Harare International Festival of Arts (HIFA)
"Come and share what makes our nation wonderful; come and share our fraternity and sisterhood; come and share our love of the arts and mankind," HIFA says to the globe.
Another most famous festival in Zimbabwe is the Harare International Festival of the Arts (HIFA). The festival, founded in 1999 by Manuel Bagorro, takes place every year in late April or early May in Harare, Zimbabwe's capital. Theatre, music, dance, fine art, and poetry are all represented throughout the week-long festival.
In a program of theatre, dance, music, circus, street performance, fashion, spoken word, and visual arts, the festival celebrates local, regional, and worldwide arts and culture. HIFA is Zimbabwe's and Africa's greatest arts festival, including performances by musicians such as Senegalese superstar Ishmael Lo, Malian afro-pop singer-songwriter Salif Keita, and South African kwaito trio Bongo Muffin, among others.
HIFA features the finest of local, regional, and worldwide theatre, dance, music, circus, street performance, fashion, spoken word, and visual arts.
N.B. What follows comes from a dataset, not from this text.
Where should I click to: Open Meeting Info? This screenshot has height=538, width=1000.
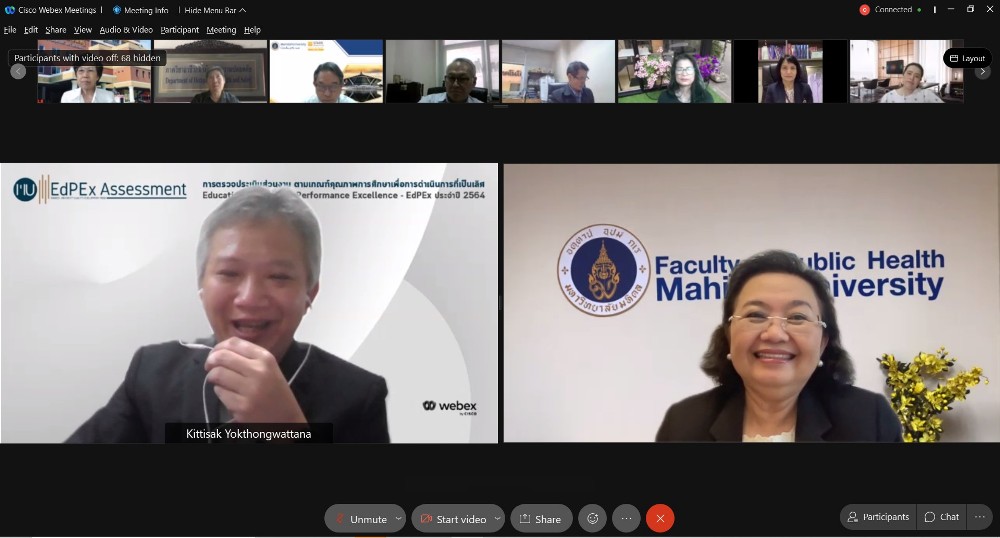(140, 10)
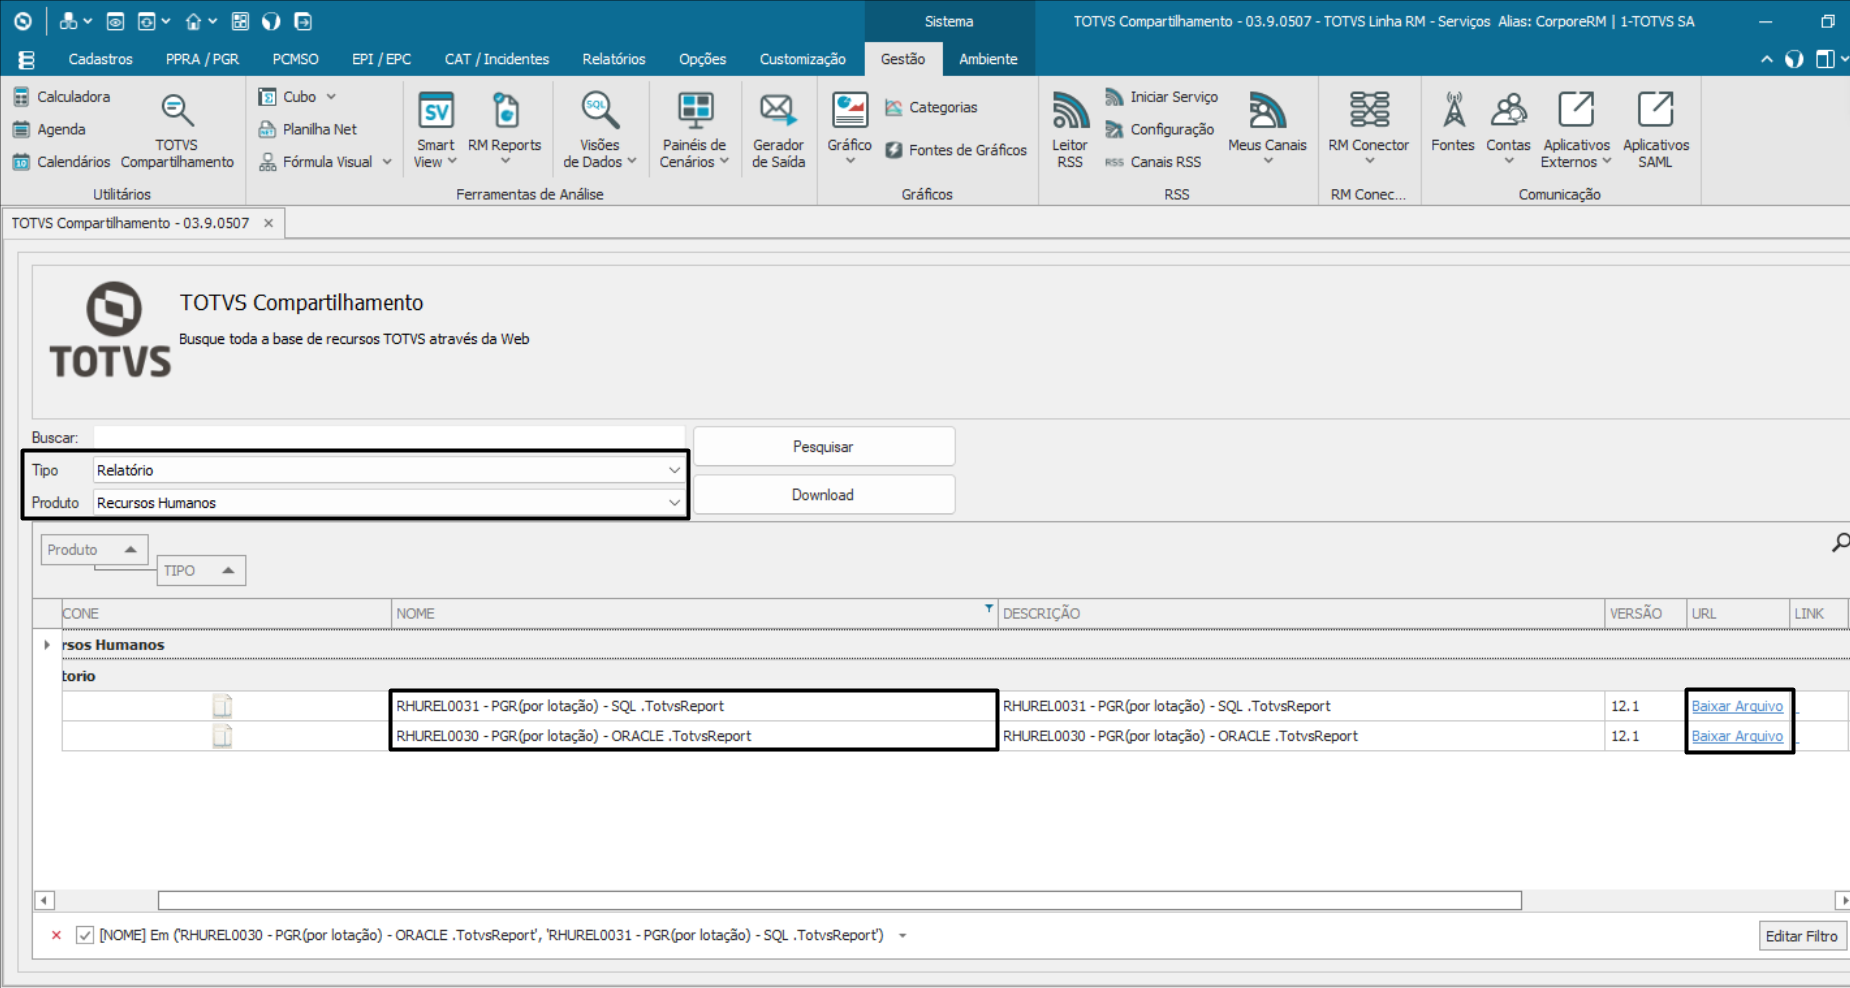
Task: Remove the active filter with red X
Action: click(x=56, y=935)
HIFA has become a symbol of something great about Zimbabwe, bringing together socially and culturally divergent groups of Zimbabweans at a time of ideological struggle and political instability to celebrate something wonderful - the healing and constructive potential of the arts.
The Harare International Festival Of Arts is about art, and it offers light where there was previously only darkness, and hope where there was previously only despair.